It often seems that our military institutions are shrouded in secrecy. However, on November 30, 2018, the Canadian Forces eagerly welcomed us to the Peace Support Training Centre (PSTC) at CFB Kingston. While I have had the opportunity to visit military bases and engage with military personnel before, this experience was particularly eye-opening and left me with a heightened appreciation for the work being done by the Canadian Armed Forces.

Canadian annual military spending is approximately $20 billion, representing just 1.3% of our GDP and 1.2% of the global military spending (Stockholm International Peace Research Institute). As such, there is no expectation that Canada will boast the fastest fighter planes, the most capable tanks, or the largest number of personnel. Rather, there seems to have been a pragmatic and calculated decision to focus a portion of our limited military spending where Canada can have the greatest impact: peace support training.

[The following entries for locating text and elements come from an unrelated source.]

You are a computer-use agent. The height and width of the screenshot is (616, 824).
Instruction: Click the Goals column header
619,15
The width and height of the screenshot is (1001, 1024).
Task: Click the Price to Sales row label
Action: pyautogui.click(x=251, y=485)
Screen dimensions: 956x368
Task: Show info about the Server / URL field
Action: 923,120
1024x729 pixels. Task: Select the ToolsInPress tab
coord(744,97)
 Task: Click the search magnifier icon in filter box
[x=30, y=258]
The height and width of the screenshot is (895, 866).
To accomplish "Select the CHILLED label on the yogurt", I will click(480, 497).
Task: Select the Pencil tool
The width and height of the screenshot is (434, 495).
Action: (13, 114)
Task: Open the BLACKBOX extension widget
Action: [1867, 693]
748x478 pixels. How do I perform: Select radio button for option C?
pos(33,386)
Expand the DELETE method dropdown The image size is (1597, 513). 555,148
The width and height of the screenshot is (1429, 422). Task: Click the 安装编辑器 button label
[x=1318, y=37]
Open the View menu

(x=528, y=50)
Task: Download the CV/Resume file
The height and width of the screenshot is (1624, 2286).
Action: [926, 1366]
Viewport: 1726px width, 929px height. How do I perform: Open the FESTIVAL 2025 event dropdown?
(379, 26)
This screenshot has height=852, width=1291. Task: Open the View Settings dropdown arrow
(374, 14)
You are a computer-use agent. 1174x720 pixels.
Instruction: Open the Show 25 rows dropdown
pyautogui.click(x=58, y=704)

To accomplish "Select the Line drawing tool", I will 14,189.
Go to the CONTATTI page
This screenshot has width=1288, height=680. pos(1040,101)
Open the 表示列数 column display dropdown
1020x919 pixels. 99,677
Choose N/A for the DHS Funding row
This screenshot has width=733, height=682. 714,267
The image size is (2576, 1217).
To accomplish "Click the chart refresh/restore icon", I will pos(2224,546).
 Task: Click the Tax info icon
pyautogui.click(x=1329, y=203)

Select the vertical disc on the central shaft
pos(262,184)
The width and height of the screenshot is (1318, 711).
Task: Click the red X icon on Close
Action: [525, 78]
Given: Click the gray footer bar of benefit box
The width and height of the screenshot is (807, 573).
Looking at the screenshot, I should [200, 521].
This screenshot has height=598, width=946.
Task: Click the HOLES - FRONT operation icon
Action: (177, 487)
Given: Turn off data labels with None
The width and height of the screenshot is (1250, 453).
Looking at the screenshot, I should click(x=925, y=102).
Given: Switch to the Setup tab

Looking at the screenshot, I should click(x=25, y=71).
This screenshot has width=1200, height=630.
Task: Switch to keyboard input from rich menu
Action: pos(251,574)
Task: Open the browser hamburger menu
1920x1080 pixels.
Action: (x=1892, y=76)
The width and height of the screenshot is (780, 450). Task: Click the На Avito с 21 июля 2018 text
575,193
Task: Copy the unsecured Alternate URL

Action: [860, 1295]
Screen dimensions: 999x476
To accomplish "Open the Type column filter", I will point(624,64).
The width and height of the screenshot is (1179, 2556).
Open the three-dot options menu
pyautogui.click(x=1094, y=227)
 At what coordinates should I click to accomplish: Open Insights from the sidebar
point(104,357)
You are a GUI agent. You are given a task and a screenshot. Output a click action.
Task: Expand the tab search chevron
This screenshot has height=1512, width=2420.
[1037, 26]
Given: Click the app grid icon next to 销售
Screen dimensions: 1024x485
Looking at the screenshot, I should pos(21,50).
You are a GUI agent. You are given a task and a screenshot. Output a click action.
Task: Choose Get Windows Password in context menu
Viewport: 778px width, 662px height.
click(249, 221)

Our first session at the PSTC introduced us to Trauma Hal, an incredibly realistic and technologically-advanced human dummy used for hands-on training of combat first aid. Trauma Hal’s chest moves with respiration, his pupils can dilate in response to light, his tongue can swell from shock, and he even has a pulse. All controlled from a tablet, he is loaded with sensors for immediate feedback when practicing simulated first aid. We had the opportunity to try performing CPR compressions and graphs monitored whether our compressions were deep enough and fast enough. In more complex scenarios, Trauma Hal can be attached to appendages with gunshot wounds or trauma from mine explosions and programmed to respond to the student’s actions, including bleeding out if a tourniquet is not correctly applied. Needless to say, I was extremely impressed with Trauma Hal and the modern technology available to support student learning at the centre.

After sitting amongst military personnel from throughout the base in the Routledge Dining Hall at lunch, we returned to the PSTC to learn about the threat of mines and other explosive devices. A collection of inert models in all shapes and sizes covered two tables to illustrate the wide variety of applications for explosive devices in modern warfare and the difficulty of detection. In fact, the Master Corporal leading the presentation suggested that crawling along the ground with a long stick for prodding remains one of the best methods. To prepare soldiers for deployment to regions with explosive threats, the Canadian Forces create simulated minefields, complete with explosions. Equipped with safety goggles and hearing protection, we went outside and watched some ‘practice mines’ being set-off. By stepping on a pin buried under leaves, for example, a pressurized carbon dioxide cartridge was punctured causing a startling “BOOM” and sending a plume of grey powder billowing above. It was a simple tool, yet extremely important to save lives.

While obviously serving as a training centre for Canadian Forces personnel, the PSTC also provides training to Global Affairs Canada staff being deployed to hazardous environments and welcomes military personnel from allied forces all around the world. For example, the Canadian Forces recently supported the Lebanese Armed Forces in designing and facilitating civil-military cooperation training. While the mission only involved a few Canadian Forces personnel in Lebanon over the period of a few months, the impact is long-lasting. It has forged stronger ties between the Canadian and Lebanese forces and has empowered the Lebanese Armed Forces with knowledge that can be passed on. The United States may have given Lebanon armoured vehicles with a much larger price tag, but Canada’s contribution strategically capitalizes on our strengths in training and further strengthens military and diplomatic relationships.

While Canada may not be as actively involved in UN peacekeeping missions, our trip to the PSTC demonstrated to me that the philosophy remains important to the Canadian Armed Forces and guides some of the important work they do. Everyone we encountered at the PSTC was extremely willing to share their experiences with us and I am thankful to have had the opportunity to learn from them.